## START
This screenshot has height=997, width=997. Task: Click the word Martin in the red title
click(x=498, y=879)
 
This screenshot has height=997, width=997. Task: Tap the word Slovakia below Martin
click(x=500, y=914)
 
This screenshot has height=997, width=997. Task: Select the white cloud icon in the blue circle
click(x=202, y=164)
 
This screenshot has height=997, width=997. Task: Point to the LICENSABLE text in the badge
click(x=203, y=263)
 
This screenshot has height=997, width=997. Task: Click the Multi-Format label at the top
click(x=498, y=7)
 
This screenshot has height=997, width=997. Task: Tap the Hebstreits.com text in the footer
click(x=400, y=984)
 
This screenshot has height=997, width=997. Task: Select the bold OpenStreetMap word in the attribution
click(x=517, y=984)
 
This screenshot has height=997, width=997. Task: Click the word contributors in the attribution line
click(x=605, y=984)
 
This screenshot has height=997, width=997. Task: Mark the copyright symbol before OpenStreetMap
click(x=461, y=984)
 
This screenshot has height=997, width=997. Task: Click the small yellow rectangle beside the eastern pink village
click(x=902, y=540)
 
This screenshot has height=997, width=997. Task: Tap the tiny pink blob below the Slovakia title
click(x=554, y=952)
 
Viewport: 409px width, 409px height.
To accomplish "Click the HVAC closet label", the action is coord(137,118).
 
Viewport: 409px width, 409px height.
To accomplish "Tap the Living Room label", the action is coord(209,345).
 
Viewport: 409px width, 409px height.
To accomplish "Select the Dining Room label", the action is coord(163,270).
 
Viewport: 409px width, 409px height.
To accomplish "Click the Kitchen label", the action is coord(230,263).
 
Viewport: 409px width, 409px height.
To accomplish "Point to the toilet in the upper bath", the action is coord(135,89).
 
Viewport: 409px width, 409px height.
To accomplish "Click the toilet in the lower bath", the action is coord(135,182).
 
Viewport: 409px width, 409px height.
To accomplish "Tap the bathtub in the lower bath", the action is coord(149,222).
## END
What is needed: Quote all of the records above verbatim, line for line.

Answer to the problem:
This screenshot has height=997, width=997. Task: Click the word Martin in the red title
click(x=498, y=879)
 
This screenshot has height=997, width=997. Task: Tap the word Slovakia below Martin
click(x=500, y=914)
 
This screenshot has height=997, width=997. Task: Select the white cloud icon in the blue circle
click(x=202, y=164)
 
This screenshot has height=997, width=997. Task: Point to the LICENSABLE text in the badge
click(x=203, y=263)
 
This screenshot has height=997, width=997. Task: Click the Multi-Format label at the top
click(x=498, y=7)
 
This screenshot has height=997, width=997. Task: Tap the Hebstreits.com text in the footer
click(x=400, y=984)
 
This screenshot has height=997, width=997. Task: Select the bold OpenStreetMap word in the attribution
click(x=517, y=984)
 
This screenshot has height=997, width=997. Task: Click the word contributors in the attribution line
click(x=605, y=984)
 
This screenshot has height=997, width=997. Task: Mark the copyright symbol before OpenStreetMap
click(x=461, y=984)
 
This screenshot has height=997, width=997. Task: Click the small yellow rectangle beside the eastern pink village
click(x=902, y=540)
 
This screenshot has height=997, width=997. Task: Tap the tiny pink blob below the Slovakia title
click(x=554, y=952)
 
Viewport: 409px width, 409px height.
To accomplish "Click the HVAC closet label", the action is coord(137,118).
 
Viewport: 409px width, 409px height.
To accomplish "Tap the Living Room label", the action is coord(209,345).
 
Viewport: 409px width, 409px height.
To accomplish "Select the Dining Room label", the action is coord(163,270).
 
Viewport: 409px width, 409px height.
To accomplish "Click the Kitchen label", the action is coord(230,263).
 
Viewport: 409px width, 409px height.
To accomplish "Point to the toilet in the upper bath", the action is coord(135,89).
 
Viewport: 409px width, 409px height.
To accomplish "Click the toilet in the lower bath", the action is coord(135,182).
 
Viewport: 409px width, 409px height.
To accomplish "Tap the bathtub in the lower bath", the action is coord(149,222).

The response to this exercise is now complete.